* [WHAT TO PRODUCE] In the data below, change "Instruction" to "Task" in everything from the line containing "You are a computer-use agent. Screen" down to the line containing "Click Monthly Transaction". Write out only those lines again, with nothing else altered.
Start of MATERIAL FOR THIS TASK
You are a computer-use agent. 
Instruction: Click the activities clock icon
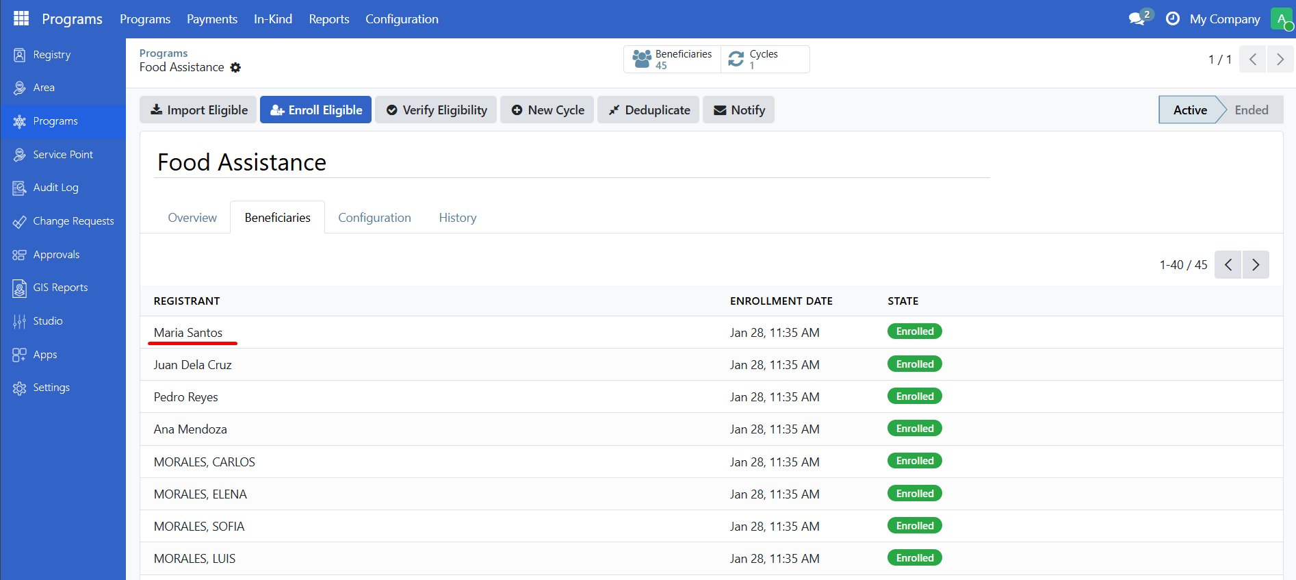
End of MATERIAL FOR THIS TASK
Start of MATERIAL FOR THIS TASK
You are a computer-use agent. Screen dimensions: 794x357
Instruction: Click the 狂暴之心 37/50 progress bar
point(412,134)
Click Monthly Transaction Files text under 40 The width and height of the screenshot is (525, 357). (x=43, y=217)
End of MATERIAL FOR THIS TASK
Start of MATERIAL FOR THIS TASK
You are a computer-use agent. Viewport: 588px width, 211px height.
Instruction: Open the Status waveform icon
End of MATERIAL FOR THIS TASK
* [THE ANSWER]
You are a computer-use agent. Screen dimensions: 794x357
Task: Click the 狂暴之心 37/50 progress bar
point(412,134)
Click Monthly Transaction Files text under 40 The width and height of the screenshot is (525, 357). (x=43, y=217)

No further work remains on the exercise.